Jewish Teens Find Out Man They Helped Rescue From Water Has Swastika Tattoo

Jewish Teens Find Out Man They Helped Rescue From Water Has Swastika Tattoo
Chestnut Hill Reservoir in Massachusetts. (Screenshot/Google Maps)

A group of Jewish teenagers in Massachusetts helped saved the life of a man with a swastika tattoo.

The four teens study at an orthodox Jewish high school in Brighton. They were on a walk around the Chestnut Hill Reservoir on the night of May 17 when they saw a man floating in the water, NBC10 reported.

Boston College police officer Carl Mascioli was on patrol when the teens ran over to him to alert him about the person. Mascioli saw a half-submerged person, not moving, and pulled him out.

“While I was pulling him out of the water, I also observed that he had a swastika on his hand,” Mascioli told NBC10.

The teens didn’t think much of the swastika.

“I kind of let the gentlemen know sometimes some deeds have a funny way of turning around,” Mascioli told NBC10. “Their good deed had a little bit of a twist to it.”

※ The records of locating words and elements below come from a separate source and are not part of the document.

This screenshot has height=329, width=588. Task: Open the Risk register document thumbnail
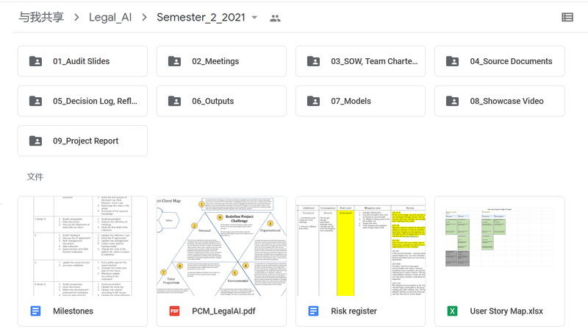coord(360,246)
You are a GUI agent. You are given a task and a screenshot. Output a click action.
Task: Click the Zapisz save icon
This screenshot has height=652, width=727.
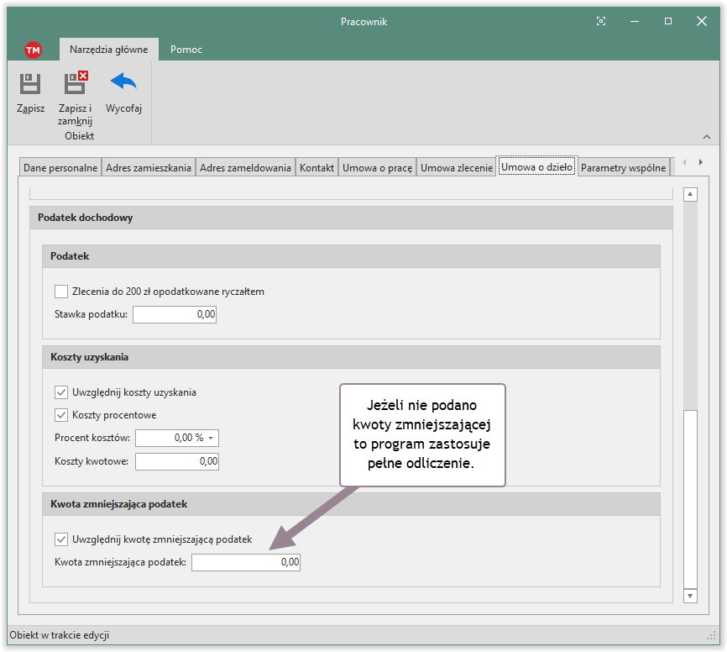(x=30, y=83)
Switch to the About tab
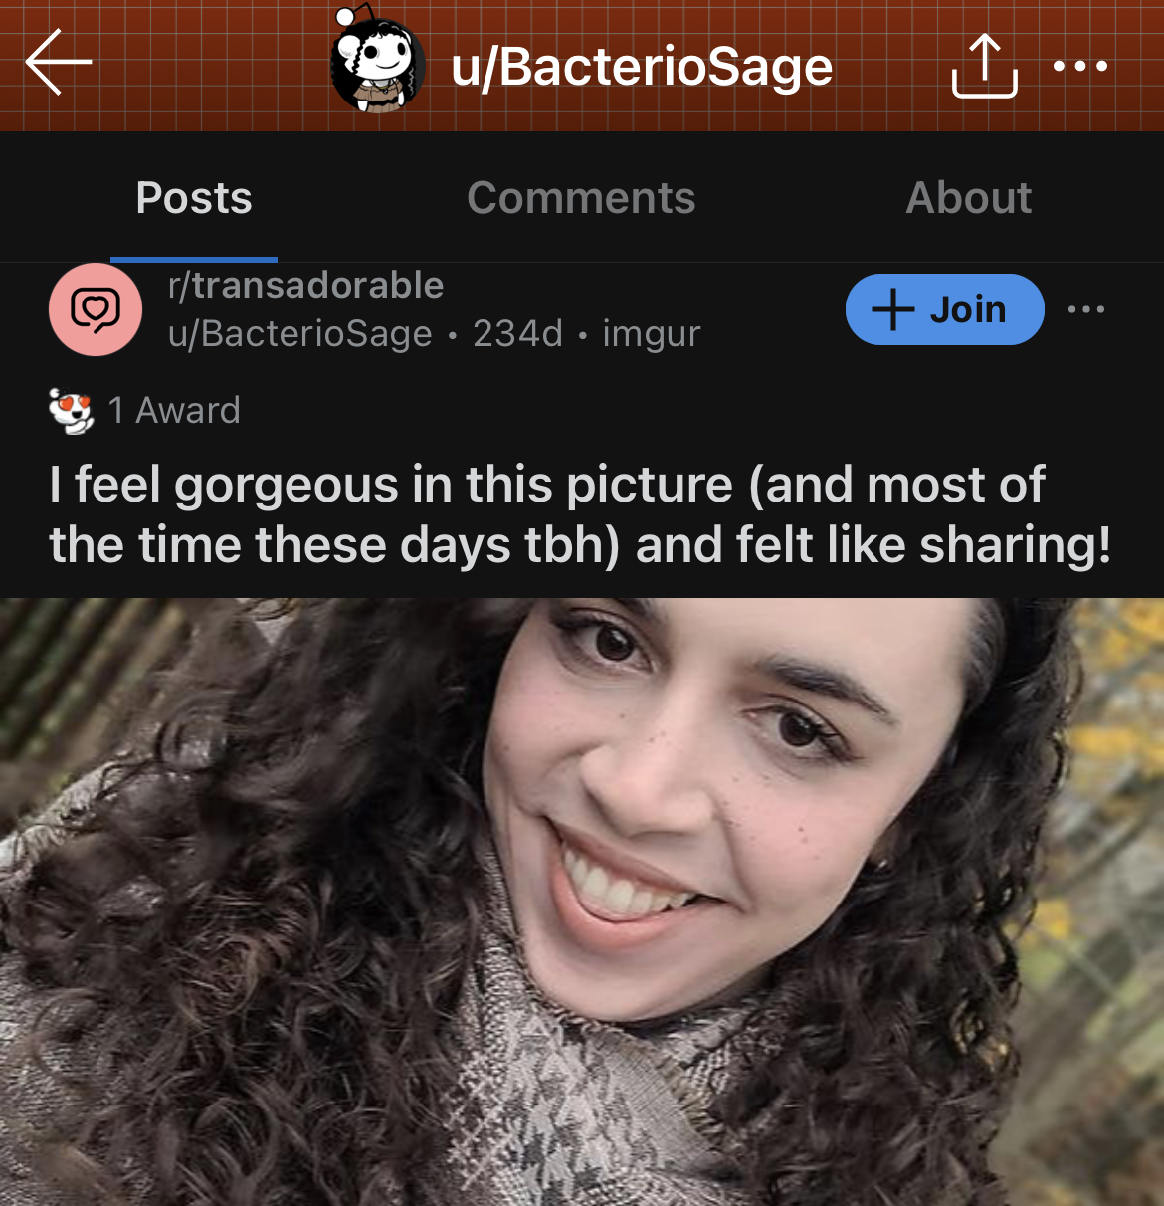This screenshot has width=1164, height=1206. (x=968, y=197)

The teens were not permitted to speak with NBC10, but they left a message with the police officer for the man they helped save.

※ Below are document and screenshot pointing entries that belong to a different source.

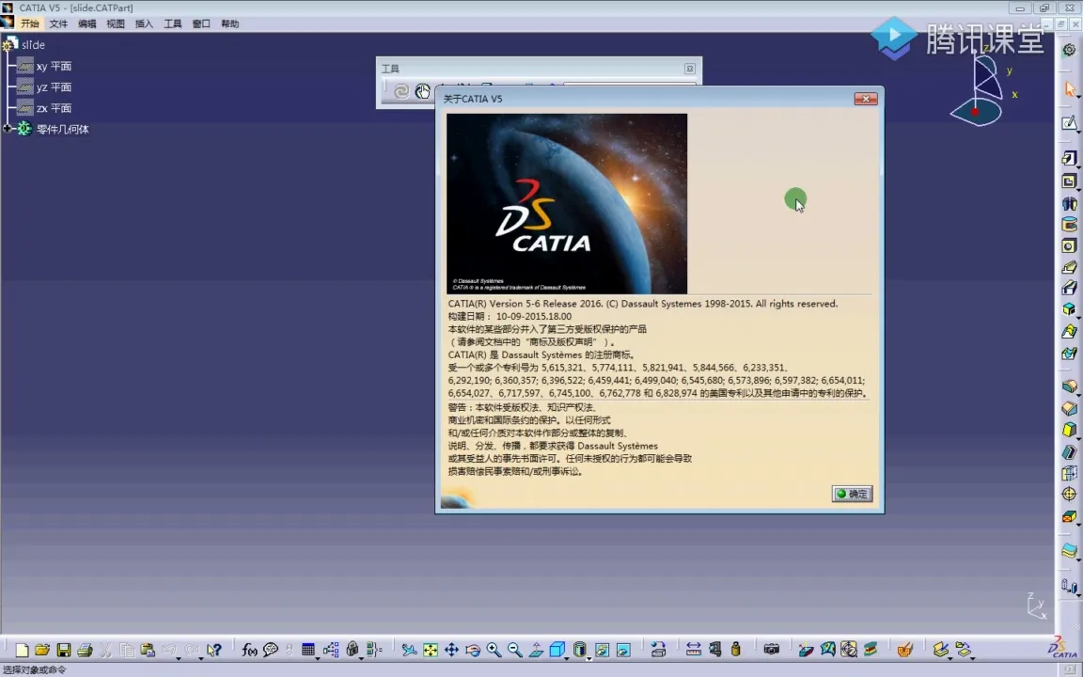Expand the 零件几何体 tree node
This screenshot has height=677, width=1083.
point(8,129)
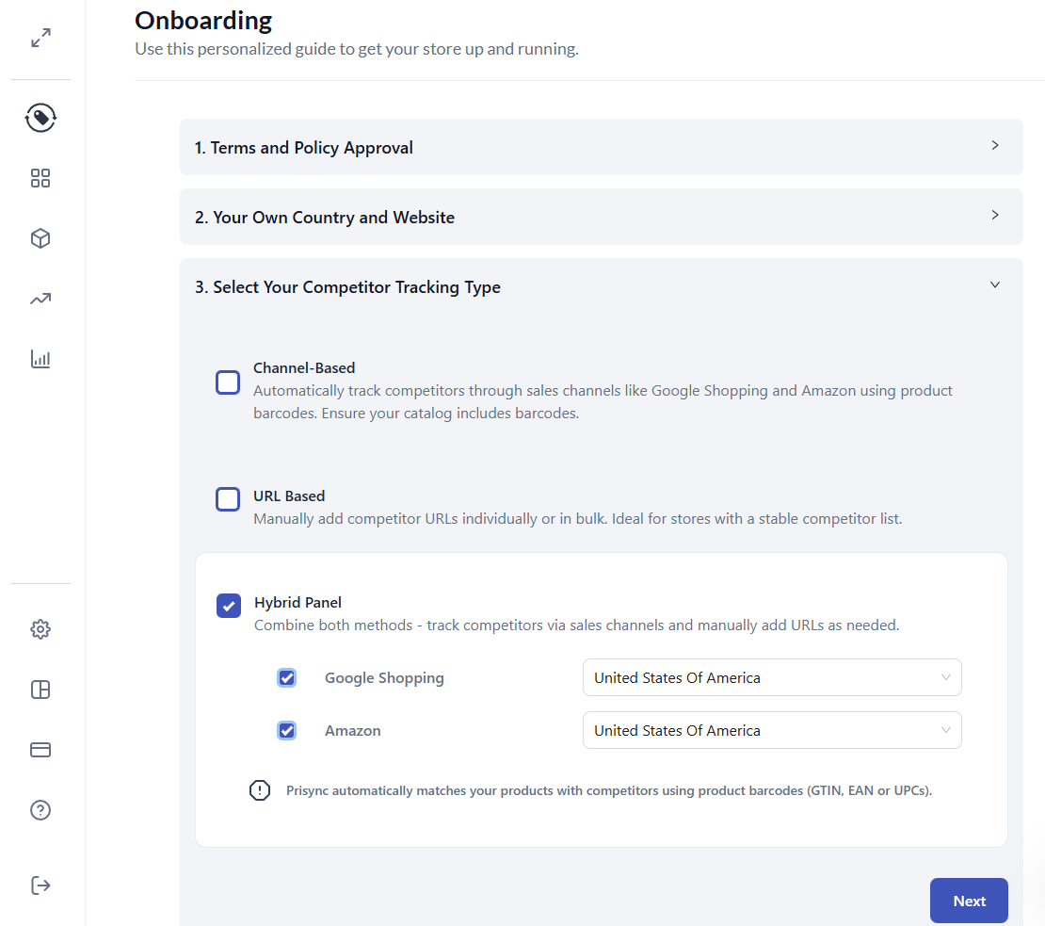This screenshot has width=1045, height=926.
Task: Click the billing credit card icon
Action: [x=40, y=750]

“They wanted just to let him know that it was four young Jewish boys that helped save his life,” Mascioli told NBC10. “A good deed is a good deed and that’s part of life. We should be helping everybody out.”

Police say the man may not have survived if the police officer wasn’t alerted to his presence, NBC10 reported. It is not clear why he was in the water.

The Swastika

Although many associate the swastika with the National Socialist (Nazi) Party of Germany, the symbol has a much longer history with different associations before Hitler, Word War II, and the Holocaust.

According to the Merriam-Webster dictionary online, the older definition of a swastika is “a symbol or ornament in the form of a Greek cross with the ends of the arms extended at right angles all in the same rotary direction.”

Swastika came from the word svastika, which is a word in the ancient Indian language of Sanskrit. The Sanskrit term means “well-being,” according to Merriam-Webster. The etymology also cites that it was regarded as a symbol of good luck.

A BBC report says that before the symbol obtained its modern associations with Hitler, it had “been used as a symbol of good fortune in almost every culture in the world.” The article shows images of the swastika in use as a religious symbol in Asia, as well as its secular use as a symbol of luck in product design in the United States.

The article describes how German scholars studying Indian texts opened up the symbol to German audiences. It was later appropriated by the German Nazi movement.

The article also points to ancient European usages of the swastika by Ancient Greeks, Celts, and Anglo-Saxons. The article shows pictures of ancient European artifacts that contain swastika motifs.

It is not clear if the tattoo of the rescued man was meant to be a symbol of this ancient history or of the modern interpretation given it due to the atrocities committed by Hitler and the Nazi Party. Further information about the rescued man has yet to be released.